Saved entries
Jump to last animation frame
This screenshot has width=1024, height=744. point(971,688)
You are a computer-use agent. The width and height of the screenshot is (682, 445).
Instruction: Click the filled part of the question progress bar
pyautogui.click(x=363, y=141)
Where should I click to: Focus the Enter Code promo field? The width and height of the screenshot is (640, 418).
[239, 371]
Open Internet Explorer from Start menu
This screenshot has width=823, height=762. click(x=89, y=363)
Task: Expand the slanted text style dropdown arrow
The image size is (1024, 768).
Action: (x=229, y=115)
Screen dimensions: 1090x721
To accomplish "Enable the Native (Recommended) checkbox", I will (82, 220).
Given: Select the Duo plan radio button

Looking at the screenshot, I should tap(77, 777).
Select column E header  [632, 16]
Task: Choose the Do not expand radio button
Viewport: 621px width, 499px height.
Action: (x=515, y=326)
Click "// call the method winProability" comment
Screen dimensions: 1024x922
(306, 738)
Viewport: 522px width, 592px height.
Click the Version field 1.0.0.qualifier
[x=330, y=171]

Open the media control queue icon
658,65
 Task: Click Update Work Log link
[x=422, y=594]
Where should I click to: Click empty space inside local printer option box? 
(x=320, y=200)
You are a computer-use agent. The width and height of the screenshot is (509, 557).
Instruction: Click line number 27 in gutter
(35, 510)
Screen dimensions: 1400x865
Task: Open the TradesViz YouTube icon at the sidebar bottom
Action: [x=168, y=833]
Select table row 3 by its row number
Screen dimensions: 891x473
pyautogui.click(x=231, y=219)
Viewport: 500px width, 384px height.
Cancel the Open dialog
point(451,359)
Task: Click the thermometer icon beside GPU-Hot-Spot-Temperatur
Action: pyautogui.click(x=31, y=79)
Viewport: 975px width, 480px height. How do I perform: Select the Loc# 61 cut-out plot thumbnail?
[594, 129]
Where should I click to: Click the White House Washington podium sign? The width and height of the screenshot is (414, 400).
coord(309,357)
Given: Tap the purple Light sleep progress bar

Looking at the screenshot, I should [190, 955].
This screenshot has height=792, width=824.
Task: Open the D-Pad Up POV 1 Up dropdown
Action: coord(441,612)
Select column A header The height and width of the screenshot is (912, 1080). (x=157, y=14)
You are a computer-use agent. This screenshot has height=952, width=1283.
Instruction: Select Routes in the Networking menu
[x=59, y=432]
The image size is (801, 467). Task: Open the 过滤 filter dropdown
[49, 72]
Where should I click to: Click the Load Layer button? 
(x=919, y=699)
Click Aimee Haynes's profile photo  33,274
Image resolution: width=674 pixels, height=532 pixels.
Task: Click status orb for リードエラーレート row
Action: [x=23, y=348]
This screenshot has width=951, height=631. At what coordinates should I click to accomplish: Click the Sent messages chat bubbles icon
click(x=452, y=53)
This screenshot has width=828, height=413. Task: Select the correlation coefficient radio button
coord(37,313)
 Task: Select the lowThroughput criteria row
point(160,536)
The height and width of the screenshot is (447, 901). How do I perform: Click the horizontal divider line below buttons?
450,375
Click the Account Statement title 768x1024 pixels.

■ PROBLEM DETAILS ■
Write out the records in full, exactly as they appear above.

■ TASK OUTPUT ■
Jump to last animation frame
This screenshot has width=1024, height=744. point(971,688)
You are a computer-use agent. The width and height of the screenshot is (682, 445).
Instruction: Click the filled part of the question progress bar
pyautogui.click(x=363, y=141)
Where should I click to: Focus the Enter Code promo field? The width and height of the screenshot is (640, 418).
[239, 371]
Open Internet Explorer from Start menu
This screenshot has width=823, height=762. click(x=89, y=363)
Task: Expand the slanted text style dropdown arrow
The image size is (1024, 768).
Action: (x=229, y=115)
Screen dimensions: 1090x721
To accomplish "Enable the Native (Recommended) checkbox", I will (82, 220).
Given: Select the Duo plan radio button

Looking at the screenshot, I should tap(77, 777).
Select column E header  [632, 16]
Task: Choose the Do not expand radio button
Viewport: 621px width, 499px height.
Action: (x=515, y=326)
Click "// call the method winProability" comment
Screen dimensions: 1024x922
(306, 738)
Viewport: 522px width, 592px height.
Click the Version field 1.0.0.qualifier
[x=330, y=171]

Open the media control queue icon
658,65
 Task: Click Update Work Log link
[x=422, y=594]
Where should I click to: Click empty space inside local printer option box? 
(x=320, y=200)
You are a computer-use agent. The width and height of the screenshot is (509, 557).
Instruction: Click line number 27 in gutter
(35, 510)
Screen dimensions: 1400x865
Task: Open the TradesViz YouTube icon at the sidebar bottom
Action: [x=168, y=833]
Select table row 3 by its row number
Screen dimensions: 891x473
pyautogui.click(x=231, y=219)
Viewport: 500px width, 384px height.
Cancel the Open dialog
point(451,359)
Task: Click the thermometer icon beside GPU-Hot-Spot-Temperatur
Action: pyautogui.click(x=31, y=79)
Viewport: 975px width, 480px height. How do I perform: Select the Loc# 61 cut-out plot thumbnail?
[594, 129]
Where should I click to: Click the White House Washington podium sign? The width and height of the screenshot is (414, 400).
coord(309,357)
Given: Tap the purple Light sleep progress bar

Looking at the screenshot, I should [190, 955].
This screenshot has height=792, width=824.
Task: Open the D-Pad Up POV 1 Up dropdown
Action: coord(441,612)
Select column A header The height and width of the screenshot is (912, 1080). (x=157, y=14)
You are a computer-use agent. This screenshot has height=952, width=1283.
Instruction: Select Routes in the Networking menu
[x=59, y=432]
The image size is (801, 467). Task: Open the 过滤 filter dropdown
[49, 72]
Where should I click to: Click the Load Layer button? 
(x=919, y=699)
Click Aimee Haynes's profile photo  33,274
Image resolution: width=674 pixels, height=532 pixels.
Task: Click status orb for リードエラーレート row
Action: [x=23, y=348]
This screenshot has width=951, height=631. At what coordinates should I click to accomplish: Click the Sent messages chat bubbles icon
click(x=452, y=53)
This screenshot has width=828, height=413. Task: Select the correlation coefficient radio button
coord(37,313)
 Task: Select the lowThroughput criteria row
point(160,536)
The height and width of the screenshot is (447, 901). How do I perform: Click the horizontal divider line below buttons?
450,375
Click the Account Statement title 768x1024 pixels.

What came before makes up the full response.